### Task details
Whenever a line carries the word "beside", pull it out of the entries.
══ The data ══
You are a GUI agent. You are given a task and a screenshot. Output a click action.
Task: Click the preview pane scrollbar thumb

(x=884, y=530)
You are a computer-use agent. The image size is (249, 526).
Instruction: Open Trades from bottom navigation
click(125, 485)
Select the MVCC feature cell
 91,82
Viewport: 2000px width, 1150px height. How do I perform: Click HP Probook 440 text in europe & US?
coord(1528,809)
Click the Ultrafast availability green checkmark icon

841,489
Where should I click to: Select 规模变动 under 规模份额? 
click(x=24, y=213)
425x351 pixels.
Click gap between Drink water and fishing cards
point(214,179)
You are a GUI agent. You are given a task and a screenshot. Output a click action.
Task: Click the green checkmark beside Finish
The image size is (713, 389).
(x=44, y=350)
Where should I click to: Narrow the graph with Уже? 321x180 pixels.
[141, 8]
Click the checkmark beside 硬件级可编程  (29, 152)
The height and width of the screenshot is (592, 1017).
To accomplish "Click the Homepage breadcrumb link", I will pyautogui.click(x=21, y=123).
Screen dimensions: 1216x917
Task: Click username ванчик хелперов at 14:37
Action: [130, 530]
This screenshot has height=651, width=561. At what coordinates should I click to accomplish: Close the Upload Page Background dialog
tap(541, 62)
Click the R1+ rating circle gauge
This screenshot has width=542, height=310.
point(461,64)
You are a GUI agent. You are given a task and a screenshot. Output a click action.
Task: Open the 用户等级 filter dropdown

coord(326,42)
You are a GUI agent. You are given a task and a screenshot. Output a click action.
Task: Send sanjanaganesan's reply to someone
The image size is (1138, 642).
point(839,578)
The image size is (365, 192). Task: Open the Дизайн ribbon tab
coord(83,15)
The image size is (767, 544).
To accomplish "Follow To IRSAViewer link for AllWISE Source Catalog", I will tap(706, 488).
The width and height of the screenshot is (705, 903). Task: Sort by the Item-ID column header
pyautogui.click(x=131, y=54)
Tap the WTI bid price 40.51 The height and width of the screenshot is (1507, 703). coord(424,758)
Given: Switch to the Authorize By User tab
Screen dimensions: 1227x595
═══
### Answer to this problem
Task: Click the green checkmark beside Finish
Click the checkmark beside 硬件级可编程  (29, 152)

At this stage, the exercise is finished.